She turned off the light and quietly opened the bathroom door. There was another door at the end of the short hallway and also an opening, an entrance to another room.

Anna tiptoed on bare feet to that entranceway, and even though she didn’t know what she was walking into, she stepped over the threshold.

Chapter 92

Anna was only looking for an exit, but stepping into the living room, she was taken by the size of it, the high ceilings, light coming from a large, muted TV near a fireplace.

A news show was on, an international channel, with the times in major cities displayed in the lower corner of the screen. Anna watched until it read San Francisco, 3:15.

She couldn’t be sure, but as best as she could remember, she’d lost herself on Friday night.

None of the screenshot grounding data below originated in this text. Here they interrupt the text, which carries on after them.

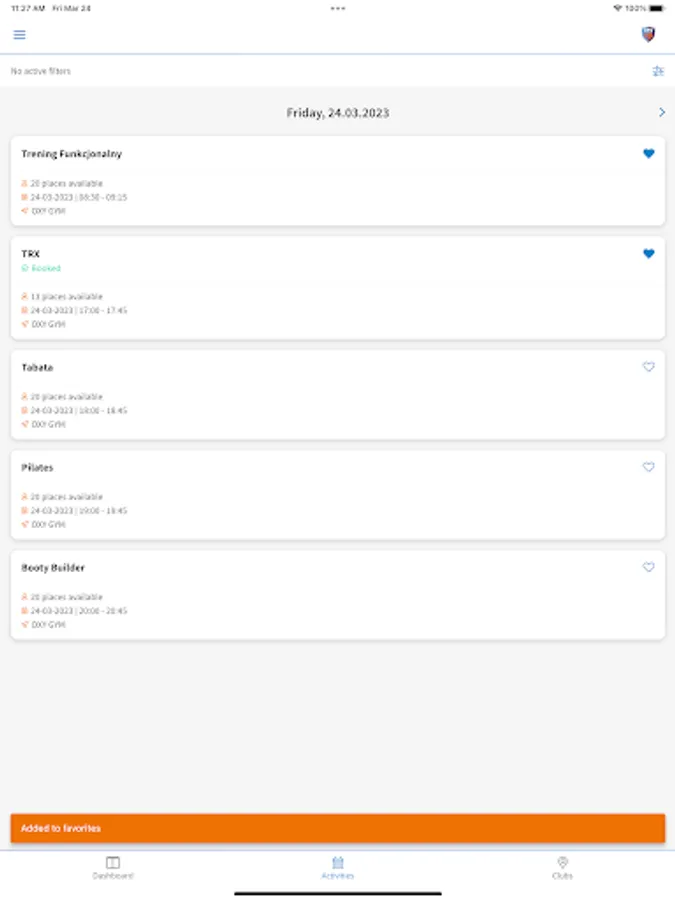Screen dimensions: 675x900
Task: Open the hamburger menu
Action: (x=19, y=35)
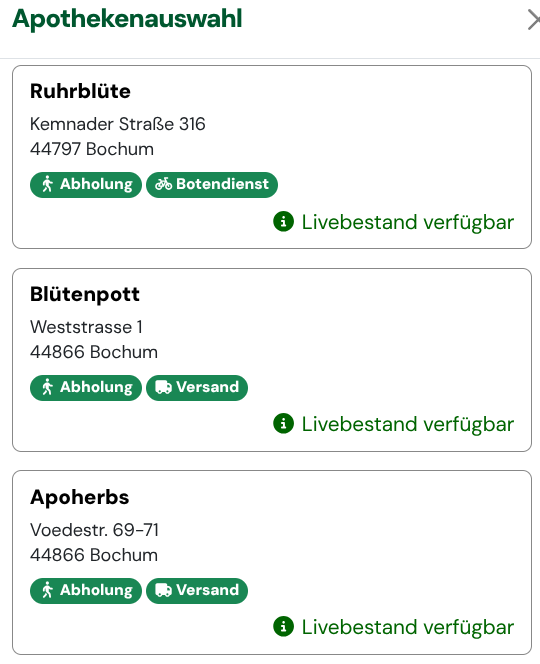540x664 pixels.
Task: Close the Apothekenauswahl dialog
Action: tap(534, 20)
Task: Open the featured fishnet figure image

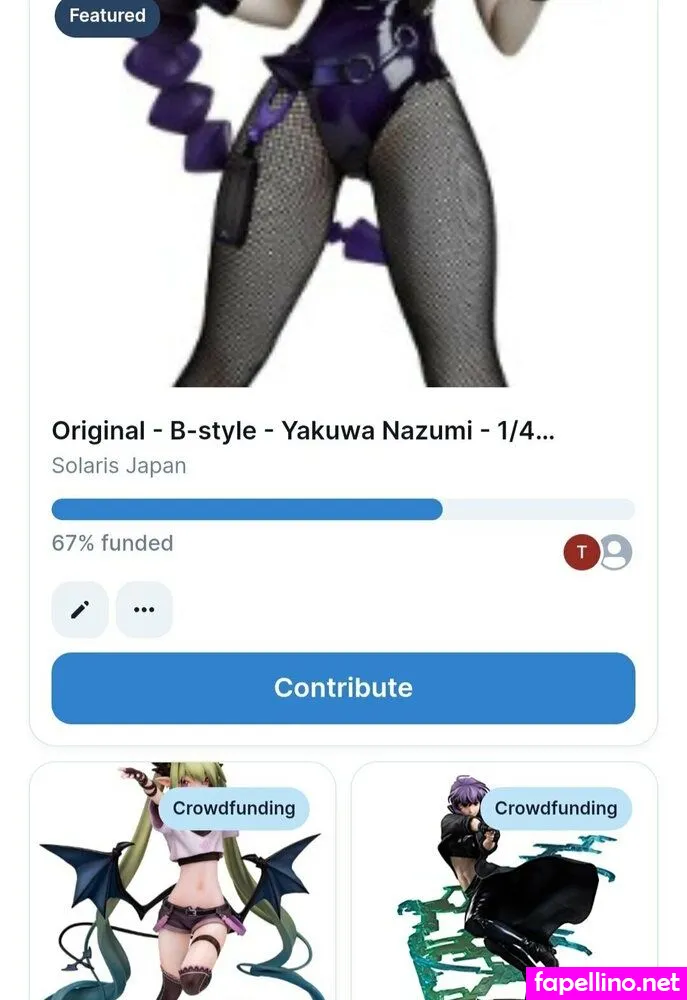Action: click(343, 193)
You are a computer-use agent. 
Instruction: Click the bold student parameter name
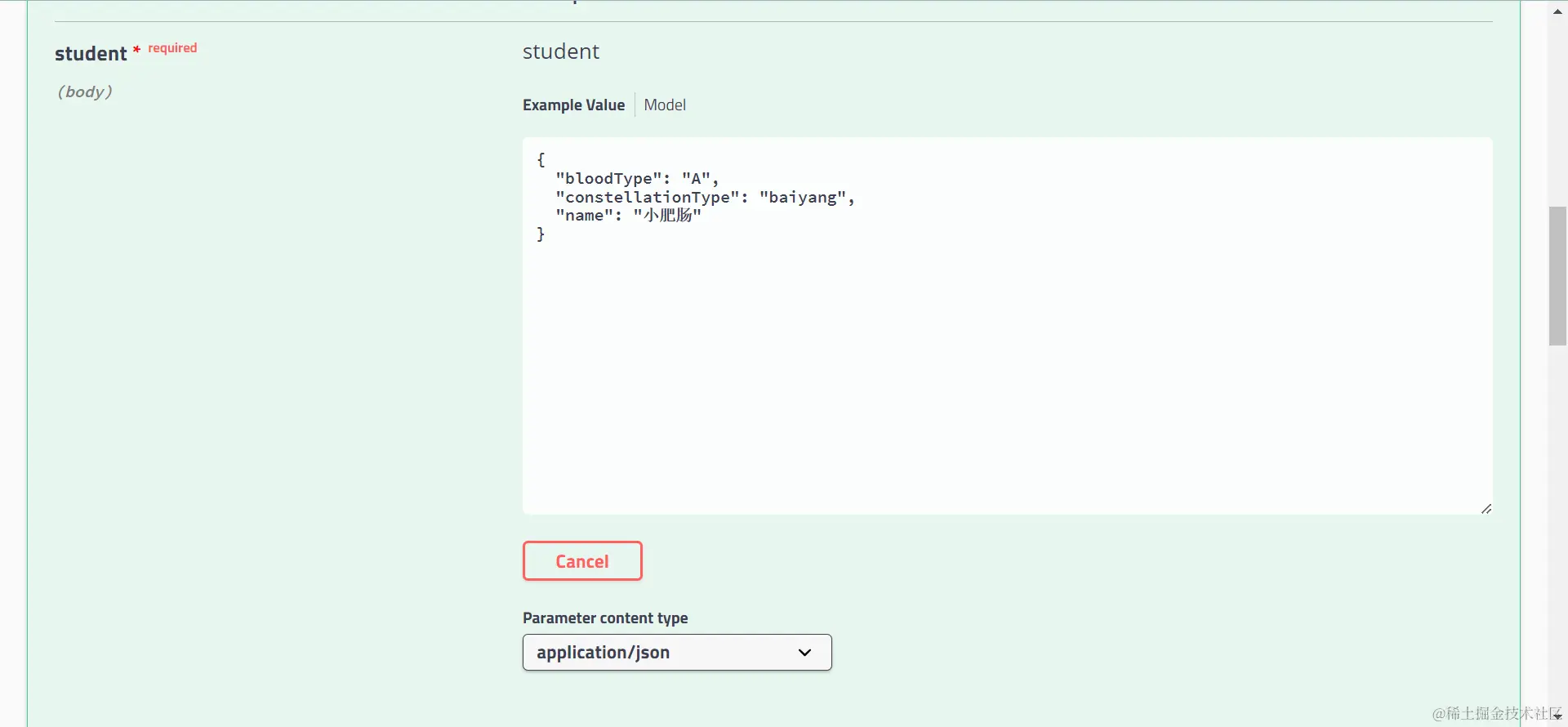[91, 54]
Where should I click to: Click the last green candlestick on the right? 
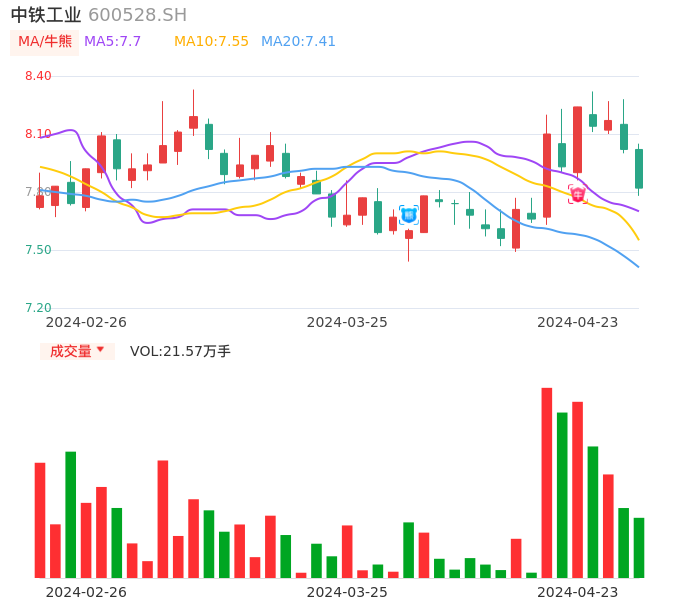[x=639, y=168]
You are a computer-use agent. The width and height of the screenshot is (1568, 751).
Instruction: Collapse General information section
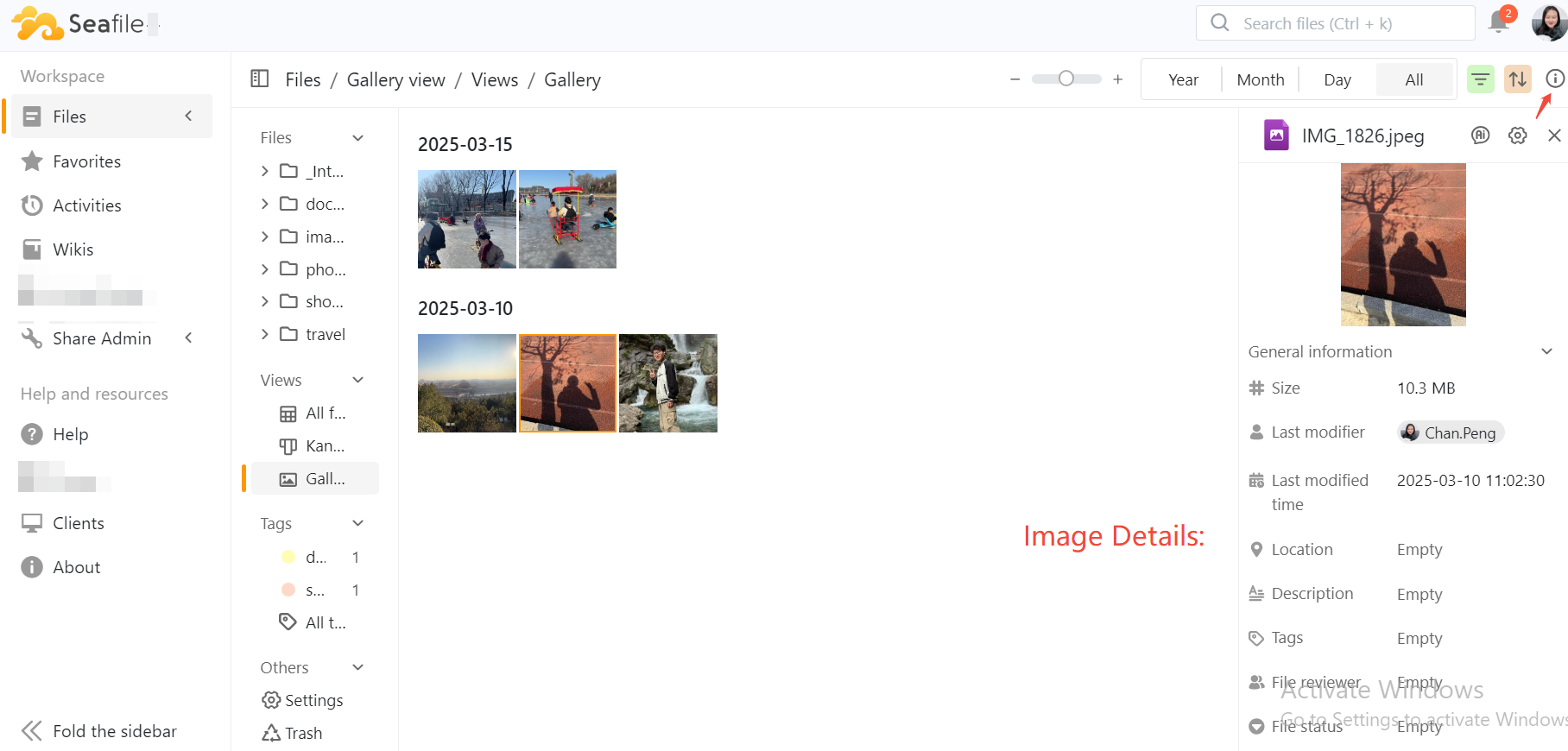(1546, 351)
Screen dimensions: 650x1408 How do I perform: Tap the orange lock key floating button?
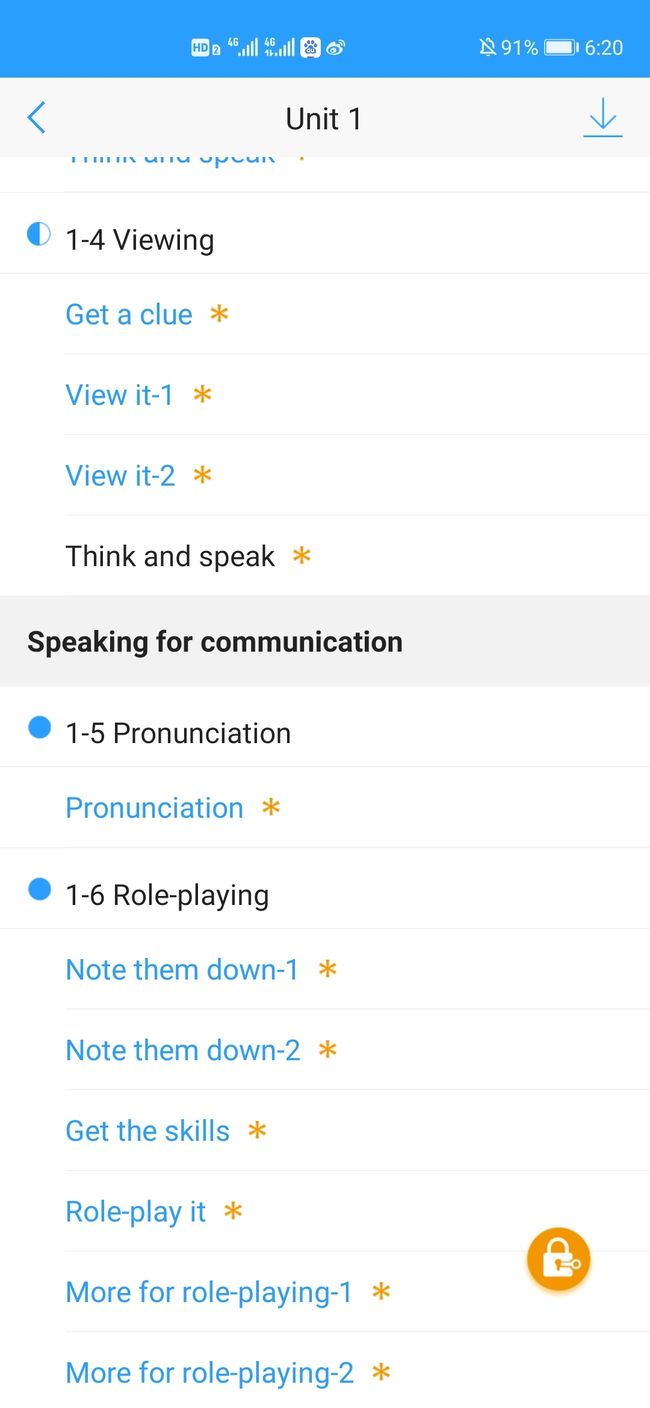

She’d been in the Tesla outside Petrović’s house, prepared to follow him to whatever mysterious places he went when he wasn’t at home or at the restaurant. The rear-end collision had entirely shocked her, throwing her into the steering wheel and out of the seat. She’d been furious when she’d gotten out of her smashed loaner, and then stunned to see the Serbian soldier in the blue Escalade.

Anna remembered him clearly now from the hotel in Djoba. He had beaten her with a chair leg and then…she didn’t want to think about it.

He was probably here now.

Anna felt suddenly light-headed and her knees buckled. She grabbed at the wall, slipped down to the floor, and stayed there until she felt she could stand.

Where was he? Was he watching her now?

She had to leave this place. She had to get out.

Anna looked around the dimly lit room, past the clumps of furniture, to the shuttered windows, back to the sofa, where she noticed the dark shape of a person sitting there with arms around tucked-up knees.

God, no. Was it him?

No. It was a woman.

Another prisoner.

Anna spoke in a whisper. “Hello?”

The woman on the couch beckoned her to come over.

“I’m Susan,” she said. “Talking together is against the rules, so we have to speak softly and fast.”

Chapter 93

Anna sat down beside Susan, and for the next three hours they barely moved, their bodies touching from shoulder to hip to thigh. They spoke like sisters.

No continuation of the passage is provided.